The mapping of a Bose gas predicts the existence of two distinct phases as a function of the energy distribution. In the fit-get-rich phase, describing the case of uniform fitness, the fitter nodes acquire edges at a higher rate than older but less fit nodes. In the end the fittest node will have the most edges, but the richest node is not the absolute winner, since its share of the edges (i.e. the ratio of its edges to the total number of edges in the system) reduces to zero in the limit of large system sizes (Fig.2(b)). The unexpected outcome of this mapping is the possibility of Bose–Einstein condensation for T < T_{BE}, when the fittest node acquires a finite fraction of the edges and maintains this share of edges over time (Fig.2(c)).

A representative fitness distribution $\rho(\eta)$ that leads to condensation is given by

$\rho(\eta)=(\lambda+1)(1-\eta)^\lambda,$

where $\lambda=1$.

However, the existence of the Bose–Einstein condensation or the fit-get-rich phase does not depend on the temperature or β of the system but depends only on the functional form of the fitness distribution $\rho(\eta)$ of the system.

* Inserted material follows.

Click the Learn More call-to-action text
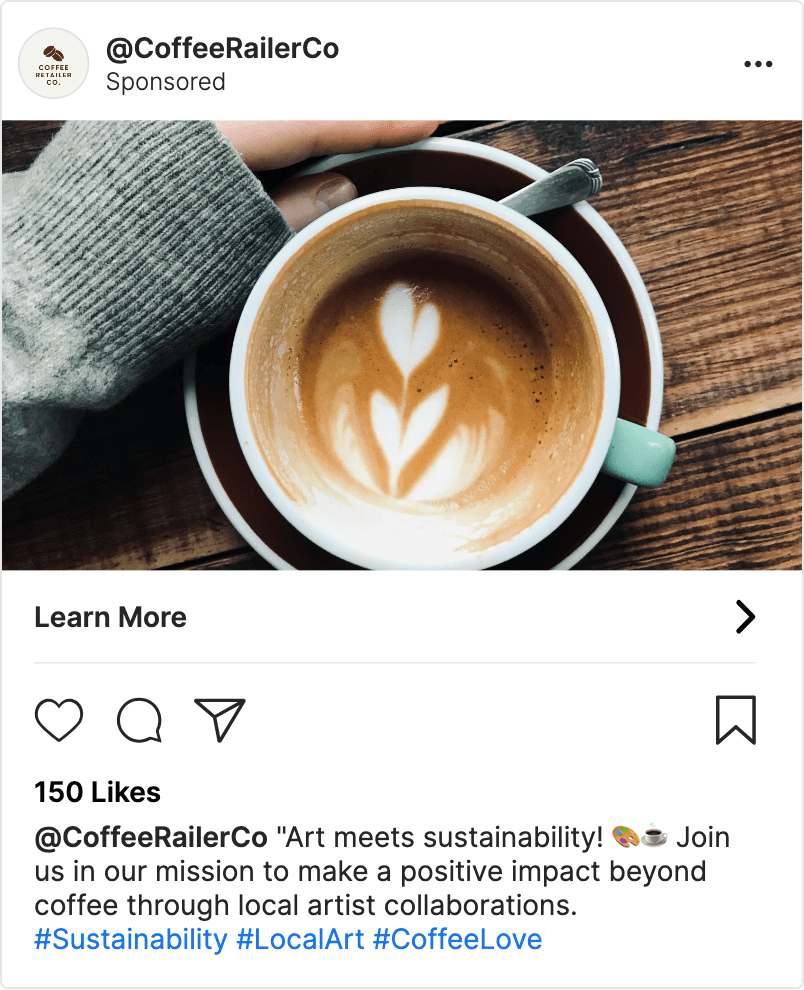 click(x=110, y=617)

In the end, β falls out of all topologically important quantities. In fact, it can be shown that Bose–Einstein condensation exists in the fitness model even without mapping to a Bose gas. A similar gelation can be seen in models with superlinear preferential attachment, however, it is not clear whether this is an accident or a deeper connection lies between this and the fitness model.